#### [Task item]
An exact transcription of all the entries is needed; pictures stay out.

#### [Provided information]

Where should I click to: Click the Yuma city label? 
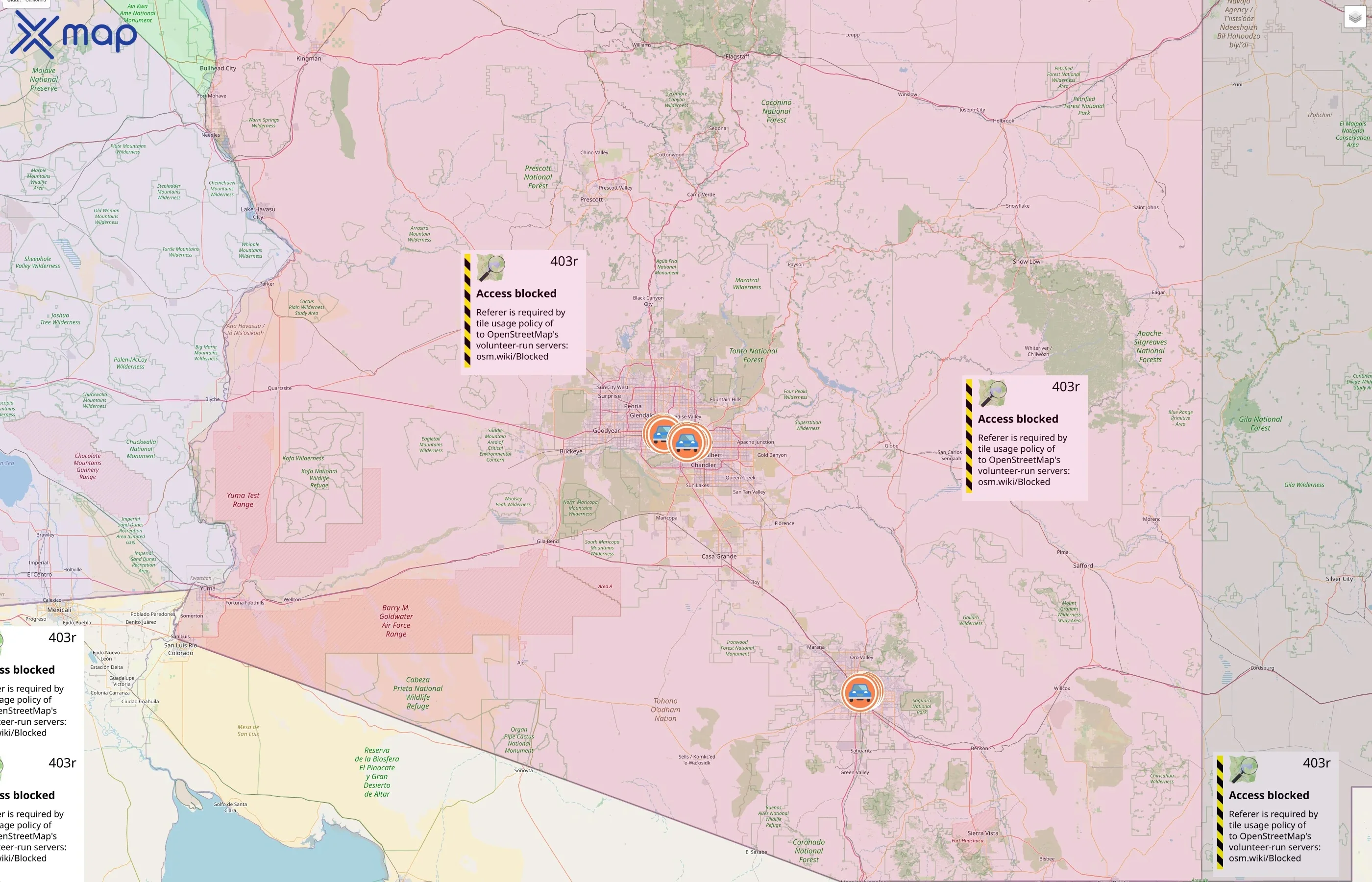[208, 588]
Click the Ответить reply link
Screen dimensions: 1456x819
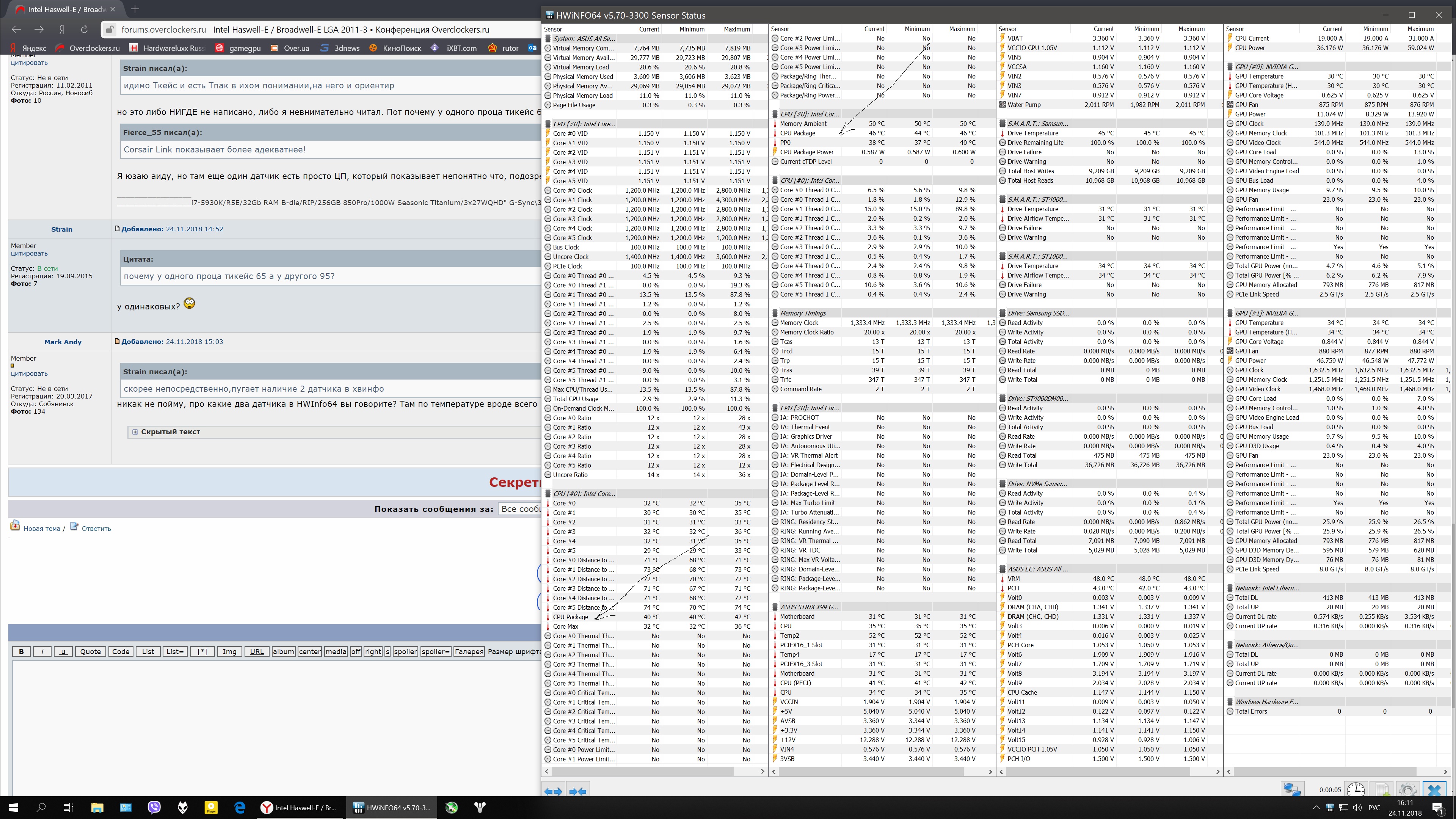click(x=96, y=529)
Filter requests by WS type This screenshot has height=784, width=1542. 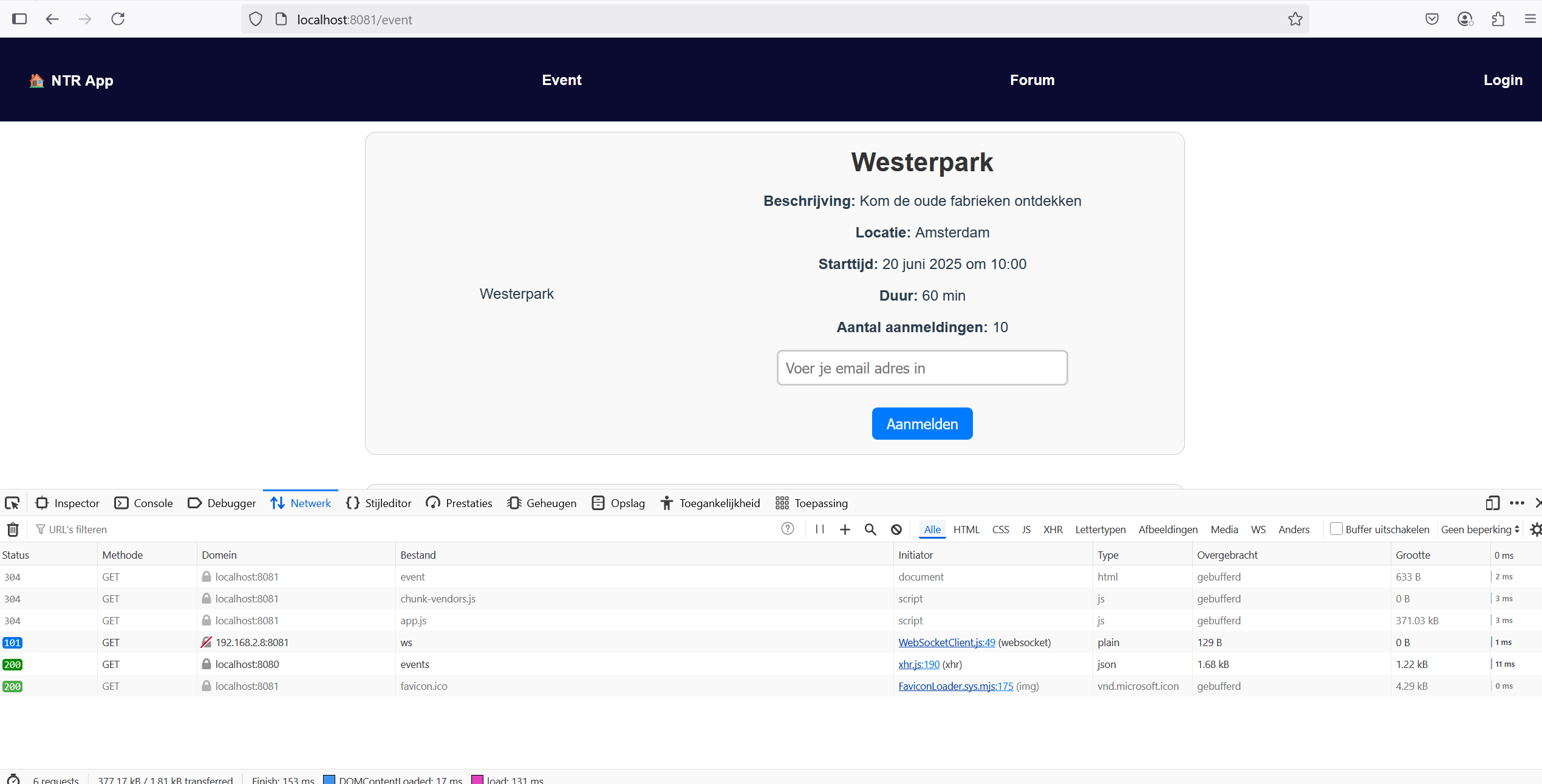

#### [Reply to the exercise]
Where should I click to: Click the Yuma city label? 
[208, 588]
Click the Ответить reply link
Screen dimensions: 1456x819
click(x=96, y=529)
Filter requests by WS type This screenshot has height=784, width=1542. 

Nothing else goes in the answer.